- THINGS TO DO
1. From the Stan Zimmerman interview below, transcribe the passage that opens with the words "Oh no! You can’t" and ends after the words "year of college.".
2. In the Stan Zimmerman interview below, which theater school did he attend in the summer?

Stan Zimmerman (The Golden Girls) -A Writer, Pioneer & Activist

You might not know it, but you owe at least half of your gay Television education to Stan Zimmerman. Growing up in the eighties we learned our gay male wit and sass from four older ladies who candidly spoke of their sexual exploits while in a snazzy pastel pantsuit. “The Golden Girls” were our idols. It seems strange that us gay men can relate so well to this ladies in their gold years, but once you find out both these gay men, Stan Zimmerman and James Berg were apart of the ground-breaking writing team, it all makes sense. We got the chance to chat with Stan and get the real story of being an entertainment pioneer, crusadingfor LGBT rights, empowerment and visibility. 

How did you get into working in Hollywood and writing? As a kid I was obsessed with television. I was a future Fop -Laughter from both of us-. I was not playing basketball or baseball outside. I was imagining what my world would be. I wanted to own my own television network at a very young age. So, I created my own network in my house, and I would put on a program, 7 nights a week. It was pretty insane.

That’s insane… Then I got into theatre and went to Cranbrook Theatre School, in the summer. It was a beautiful program with a beautiful outdoor Greek theatre. They had these bad short plays that they were doing for twenty/thirty years and I kind of rewrote them. I made them into comedies. The people who were running the place didn’t love that, but they loved that the audiences were laughing their heads off. That was my first taste of howI could make people laugh. And that sound… When you hear laughter from something you did it, just sends a tingle up your spine. I was hooked. I was like I’m in! 

So you never wanted to be an actor? I wanted to be an actor. I went to NYU circle in the square undergrad program. I was very nervous to go to auditions. My face would kinda shake. 

Oh no! You can’t go and be yourself when…-Stan does a quivering motion-. People were like, “are you alright?” And there was no diversity casting back then. Then I met my writing partner James Berg in the dorms. Between acting classes, homework and after-school jobs we starting writing TV pilots. We got an agent our senior year of college.

Wow that’s fast, very, very fast! And he sent our stuff out to LA. And some people responded positively. So we came out, he had a family bar mitzvah and I came out to visit a friend. And we had a couple of meetings and everyone said you have to move to LA if you want to write. So I graduated college, worked in casting and he had a boyfriend and a beautiful apartment and didn’t want to give it up. I was like I have to get out of here. Three months later he came out here and I was working in the Vista movie theatre.

- LISTING
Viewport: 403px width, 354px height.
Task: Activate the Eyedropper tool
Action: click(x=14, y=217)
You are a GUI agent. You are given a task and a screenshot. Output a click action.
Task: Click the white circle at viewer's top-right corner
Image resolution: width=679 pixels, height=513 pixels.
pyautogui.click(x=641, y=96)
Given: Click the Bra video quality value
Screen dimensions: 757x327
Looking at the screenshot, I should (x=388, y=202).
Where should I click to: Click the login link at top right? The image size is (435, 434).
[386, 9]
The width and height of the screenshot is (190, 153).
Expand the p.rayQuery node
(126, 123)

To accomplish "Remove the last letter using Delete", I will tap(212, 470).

==

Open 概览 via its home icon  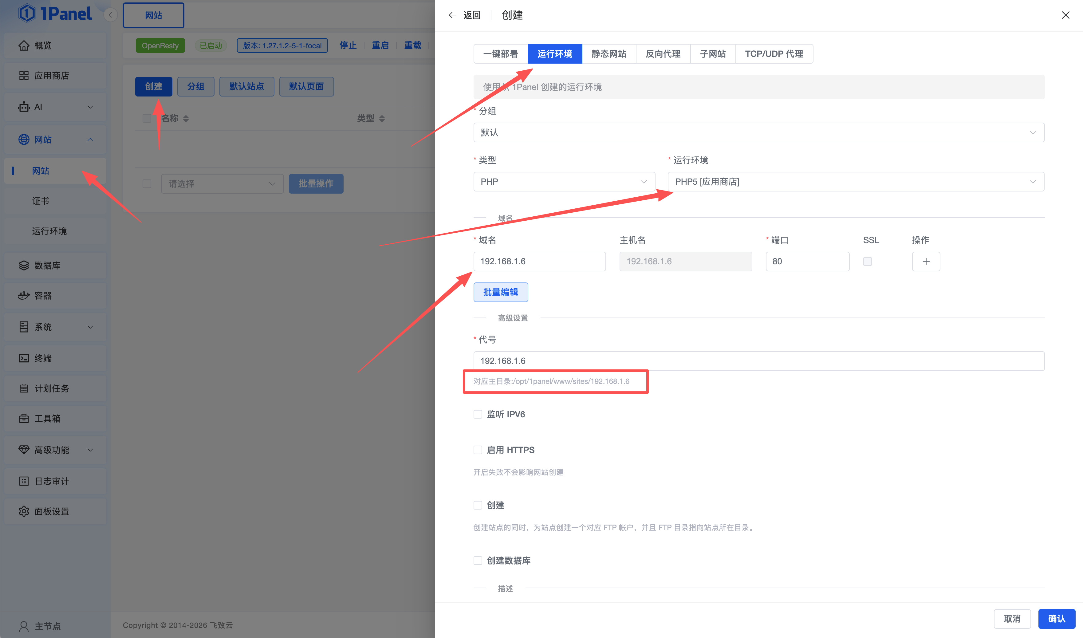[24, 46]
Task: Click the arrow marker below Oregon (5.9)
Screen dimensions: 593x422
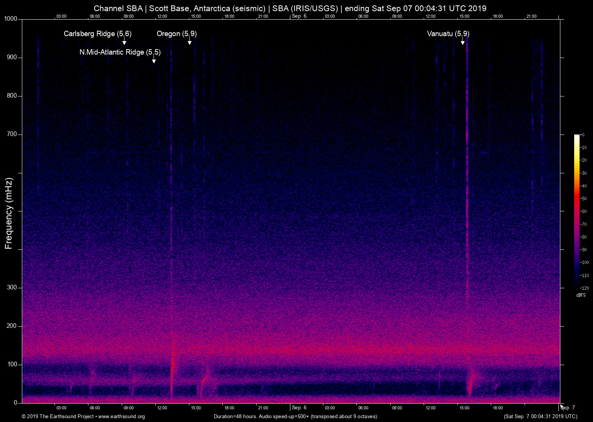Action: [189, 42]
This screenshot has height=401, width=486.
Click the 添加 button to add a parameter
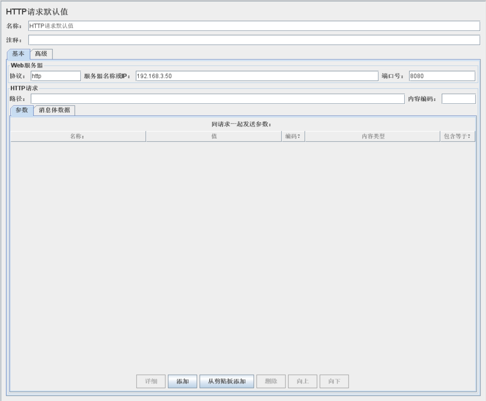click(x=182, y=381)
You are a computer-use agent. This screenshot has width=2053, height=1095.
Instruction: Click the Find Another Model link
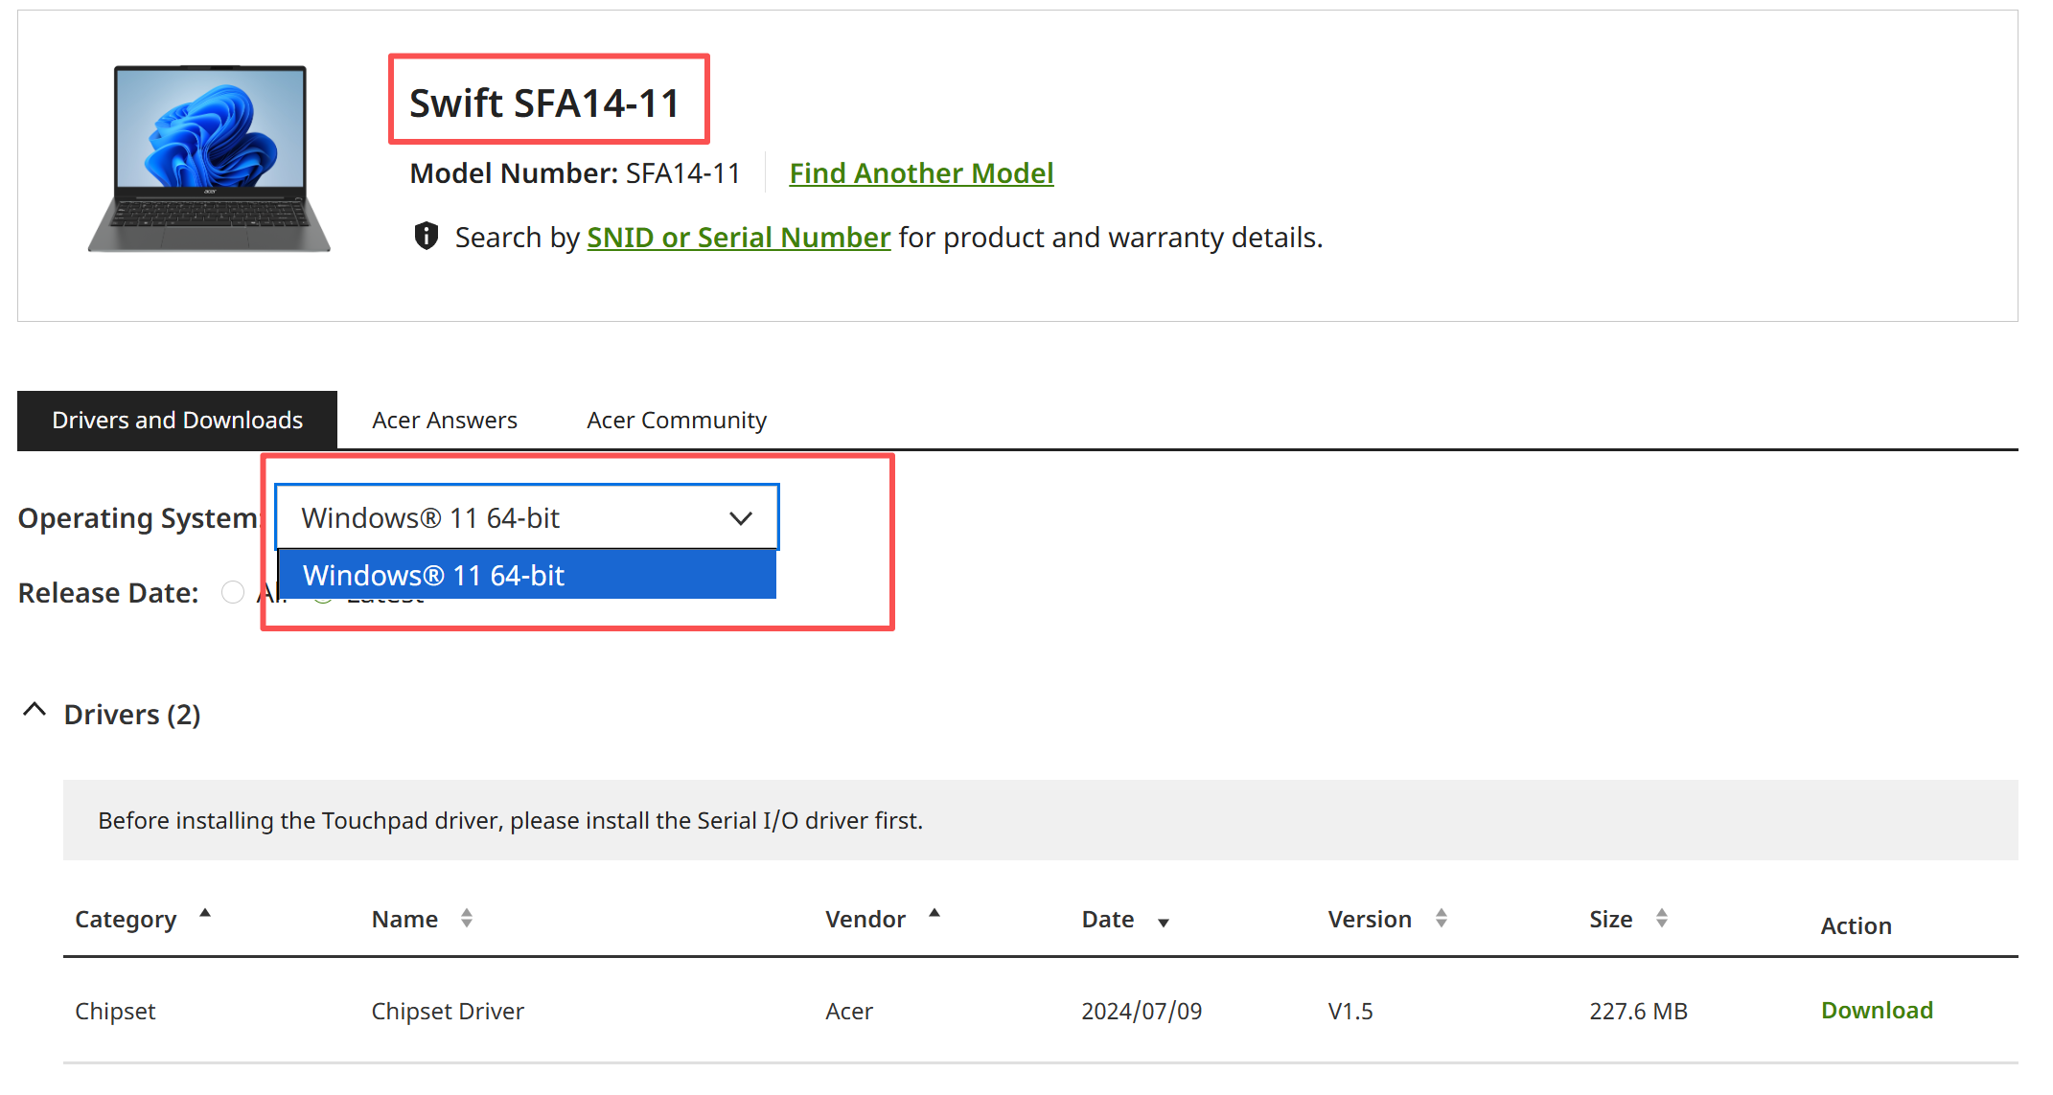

- ANSWERS FOR THE TASKS
1.
Oh no! You can’t go and be yourself when…-Stan does a quivering motion-. People were like, “are you alright?” And there was no diversity casting back then. Then I met my writing partner James Berg in the dorms. Between acting classes, homework and after-school jobs we starting writing TV pilots. We got an agent our senior year of college.

2. Cranbrook Theatre School